We will use the Heuristics Miner to discover a Petri net from the event log. We'll use a relatively high dependency threshold to get a clean model.

In [None]:
petri_net = discover_petri_net_with_heuristics(event_log, dependency_thresh=0.7)

print(f"Discovered Petri net with {len(petri_net.places)} places and {len(petri_net.transitions)} transitions")
print("\nTransitions (activities):")
for t in sorted(petri_net.transitions, key=lambda x: x.name):
    print(f"  - {t.label or t.name}")

# Visualize the discovered model
try:
    g = visualize_petri_net(petri_net, output_file='o2c_petri_net')
    print("\nPetri net visualization saved to 'o2c_petri_net.png'")
    display(g)
except Exception as e:
    print(f"\nVisualization skipped (Graphviz not available): {e}")

## 4. Perform Conformance Checking

Now we can use token-based replay to check the conformance of the log against the discovered model.
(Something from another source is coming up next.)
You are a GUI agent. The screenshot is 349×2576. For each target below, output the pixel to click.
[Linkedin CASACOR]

A fitness of 1.0 means the log perfectly conforms to the model.

In [None]:
avg_fitness, trace_results = calculate_conformance(event_log, petri_net)

print("=== Conformance Results ===")
print(f"\nAverage Fitness: {avg_fitness:.3f}")
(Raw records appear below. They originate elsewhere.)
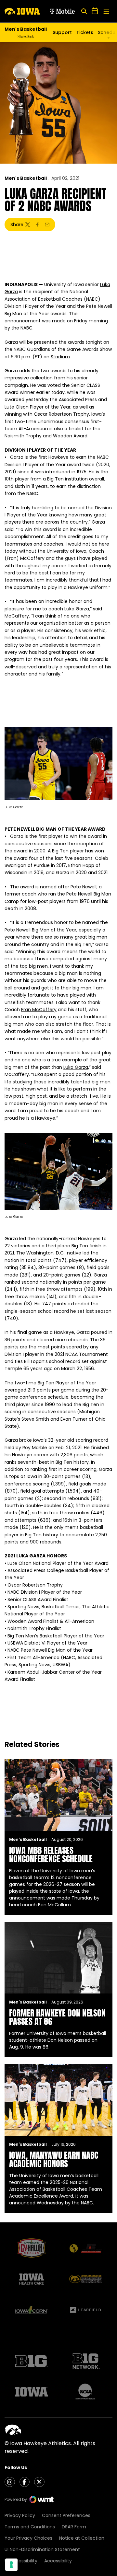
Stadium (60, 356)
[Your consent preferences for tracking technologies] (11, 2565)
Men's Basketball (26, 178)
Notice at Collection (81, 2538)
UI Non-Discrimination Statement (42, 2549)
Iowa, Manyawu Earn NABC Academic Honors (53, 2159)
print("\nPer-trace fitness:")
for i, res in enumerate(trace_results):
    trace = event_log.traces[i]
    status = "CONFORMING" if res['fitness'] > 0.99 else "DEVIANT"
    print(f"  {trace.case_id}: Fitness = {res['fitness']:.3f} [{status}]")
    print(f"    Missing tokens: {res['missing_tokens']}, Remaining tokens: {res['remaining_tokens']}")

## 5. Deviation Statistics

Let's compute detailed deviation statistics to understand where conformance issues occur.

In [None]:
# Compute deviation statistics
total_traces = len(trace_results)
conforming_traces = sum(1 for r in trace_results if r['fitness'] > 0.99)
deviant_traces = total_traces - conforming_traces

print("=== Deviation Statistics ===")
print(f"\nTotal traces: {total_traces}")
print(f"Conforming traces: {conforming_traces} ({conforming_traces/total_traces*100:.1f}%)")
print(f"Deviant traces: {deviant_traces} ({deviant_traces/total_traces*100:.1f}%)")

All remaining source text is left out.